After 10 years of using a car there came a dilemma: to buy a new car or to continue driving your used car. On the one hand, maintaining of that vehicle will cost you as much as it does to buy a new one. On the other, some lucky drivers have automobiles that work fine, as long as it is running properly (with working brakes, suspension, and other systems)and do not demand large investments there is no need to replace it.
If your car does not fit your needs, then by all means consider getting a new one. Take into account a number of other factors, including the following:
- Your financial situation
- Options for financing
- Your vehicle needs, such as size, air conditioning, and safety
- Other driving needs
- Personal preference
There is no doubt, that in our mind we desire to buy a sport car like new Porsche or Ferrari, but these cars are not long term investment because of their need of permanent infusion of money. But a vehicle should really be viewed as a longer-term investment―a few years at least.
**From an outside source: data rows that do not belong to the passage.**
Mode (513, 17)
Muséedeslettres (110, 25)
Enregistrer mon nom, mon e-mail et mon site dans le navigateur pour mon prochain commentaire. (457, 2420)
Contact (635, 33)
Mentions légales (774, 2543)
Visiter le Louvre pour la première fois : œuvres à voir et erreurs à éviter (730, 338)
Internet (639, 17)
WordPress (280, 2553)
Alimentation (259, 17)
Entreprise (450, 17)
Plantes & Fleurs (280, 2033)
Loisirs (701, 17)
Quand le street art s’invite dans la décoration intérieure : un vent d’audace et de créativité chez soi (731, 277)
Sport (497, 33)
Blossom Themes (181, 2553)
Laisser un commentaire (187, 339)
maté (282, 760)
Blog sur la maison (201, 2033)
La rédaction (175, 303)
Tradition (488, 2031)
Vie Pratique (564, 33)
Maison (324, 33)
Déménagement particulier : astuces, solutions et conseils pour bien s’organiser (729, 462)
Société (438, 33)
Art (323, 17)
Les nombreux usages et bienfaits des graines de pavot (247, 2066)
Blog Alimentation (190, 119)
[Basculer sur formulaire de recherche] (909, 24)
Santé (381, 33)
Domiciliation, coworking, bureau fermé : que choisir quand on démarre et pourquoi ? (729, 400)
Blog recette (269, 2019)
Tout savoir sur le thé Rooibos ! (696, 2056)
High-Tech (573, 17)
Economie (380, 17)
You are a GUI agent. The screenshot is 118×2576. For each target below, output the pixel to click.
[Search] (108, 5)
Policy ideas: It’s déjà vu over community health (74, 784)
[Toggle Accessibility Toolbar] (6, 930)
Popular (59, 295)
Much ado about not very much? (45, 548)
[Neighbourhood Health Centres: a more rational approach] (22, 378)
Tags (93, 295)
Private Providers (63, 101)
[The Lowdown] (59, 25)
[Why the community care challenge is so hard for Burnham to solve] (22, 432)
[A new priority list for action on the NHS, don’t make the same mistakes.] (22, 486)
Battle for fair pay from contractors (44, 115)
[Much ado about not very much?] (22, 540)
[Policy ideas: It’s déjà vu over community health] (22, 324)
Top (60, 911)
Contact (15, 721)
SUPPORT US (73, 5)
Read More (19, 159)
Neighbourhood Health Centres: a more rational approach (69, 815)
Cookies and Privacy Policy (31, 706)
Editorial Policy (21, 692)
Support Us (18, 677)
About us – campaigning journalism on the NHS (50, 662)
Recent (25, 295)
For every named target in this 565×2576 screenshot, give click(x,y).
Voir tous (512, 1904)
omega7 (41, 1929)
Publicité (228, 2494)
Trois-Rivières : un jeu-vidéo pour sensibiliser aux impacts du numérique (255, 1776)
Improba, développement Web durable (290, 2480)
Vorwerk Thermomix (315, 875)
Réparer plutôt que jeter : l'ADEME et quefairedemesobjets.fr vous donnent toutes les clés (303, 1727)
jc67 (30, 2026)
The major factor in determining whether it is time for a purchasing new vehicle or not is your financial situation. Of course you may dream about air conditioning, twenty-inch wheels, panoramic roof, cool sound system and other appliances but it might not be practical to replace your wheels.
If you are able to save up enough money for a good used car or a down payment on a new car or lease, you might be able to start thinking about a new vehicle. However, this should be a fairly substantial amount, either to ensure you are buying a quality used vehicle, or to get a better financing deal for your new or leased one.
If you saved up enough money for a down payment on a new car or lease, you might be able to start thinking about a new vehicle
There are certainly no hard and fast rules about how much you should spend, but at least $2,500 is a good starting point. Of course, you will be able to get a better used car, or a more expensive new or leased car, if you can come up with $5,000.
If you are unable to save up that much money―and it is by no means a small amount or easy to save―then you might be better off staying with the vehicle you have. When you do manage to start saving, then you can start thinking about buying a new car.
Depending on the condition of your existing vehicle, you might be able to sell it privately, or trade it in to help make a down payment on a new vehicle. Do not expect to get as much with a trade-in as you would with a private sale. However, selling a vehicle involves some work on your end, and it could worth your while to use your vehicle to trade up for a newer or different one from a dealer.
What Is the Car For?
The next thing to consider when contemplating a new or different car purchase is what you will be doing with the vehicle and how it will be utilized by you and your family. You might want a sports car, but will you be able to pick up the kids, carpool with your neighbor, or take the dogs camping with it?
Think about your needs and the available vehicles that might fit your situation. Also, you will need to ask yourself whether your existing vehicle is sufficient for your needs, and whether a newer one would be worth the cost and payments.
Time to Trade
Sometimes a new or different vehicle is less of a choice and more of a necessity. If an older vehicle requires extensive service and repairs, you must assess whether you would be better off saving that money to put toward a new purchase. You might also find that your family, work, or other situation has changed your vehicle and driving needs, so this may be a good time to trade or add a vehicle.
A vehicle can be a significant part of our lives. We spend a lot of time in them and depend on them to get us where we need to be. Cars provide freedom like nothing else can. Whatever your decision, think about the long-term implications and whether you really will be better off with another vehicle.